From the line with "Lire la suite" up to and including the line with "ENVIRONNEMENT (403, 297)", substitute "Bibliothèque" for "Médiathèque" in the data below, and reproduce those lines with no other change.

__Records for this task__:
---*---

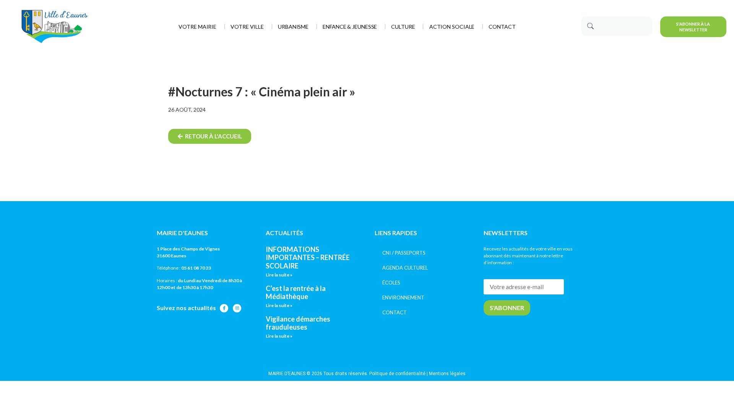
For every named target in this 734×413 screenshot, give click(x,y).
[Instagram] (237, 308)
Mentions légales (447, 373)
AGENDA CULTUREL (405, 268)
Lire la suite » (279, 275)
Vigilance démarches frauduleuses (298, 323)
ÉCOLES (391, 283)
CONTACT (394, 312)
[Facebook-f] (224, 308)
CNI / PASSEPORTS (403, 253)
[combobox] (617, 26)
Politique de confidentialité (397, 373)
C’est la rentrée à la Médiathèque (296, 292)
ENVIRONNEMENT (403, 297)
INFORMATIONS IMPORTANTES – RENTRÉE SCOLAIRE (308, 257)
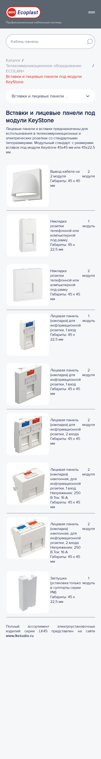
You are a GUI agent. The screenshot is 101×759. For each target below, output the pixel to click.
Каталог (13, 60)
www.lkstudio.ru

---*---

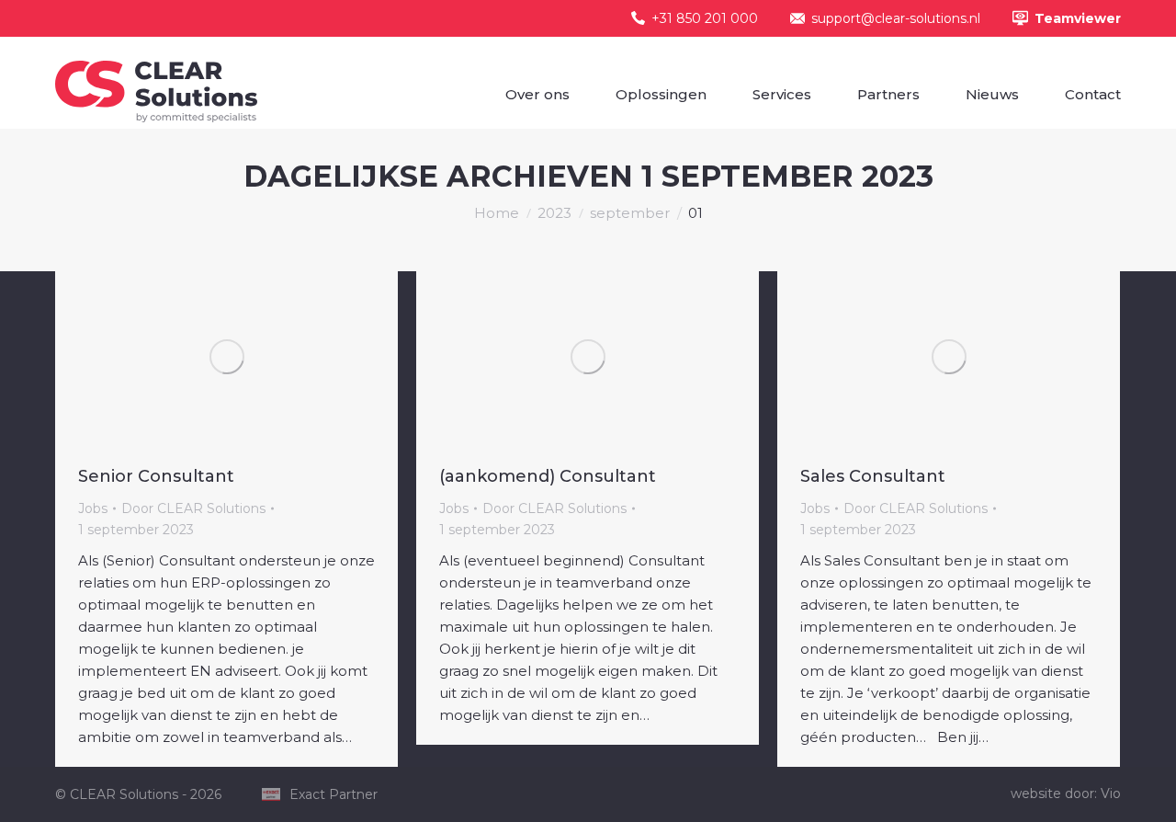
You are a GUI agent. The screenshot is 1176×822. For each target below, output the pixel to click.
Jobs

---*---

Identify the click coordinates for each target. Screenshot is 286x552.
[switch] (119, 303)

---*---

__Exercise response__:
Lire la suite » (279, 275)
Vigilance démarches frauduleuses (298, 323)
ÉCOLES (391, 283)
CONTACT (394, 312)
[Facebook-f] (224, 308)
CNI / PASSEPORTS (403, 253)
[combobox] (617, 26)
Politique de confidentialité (397, 373)
C’est la rentrée à la Bibliothèque (296, 292)
ENVIRONNEMENT (403, 297)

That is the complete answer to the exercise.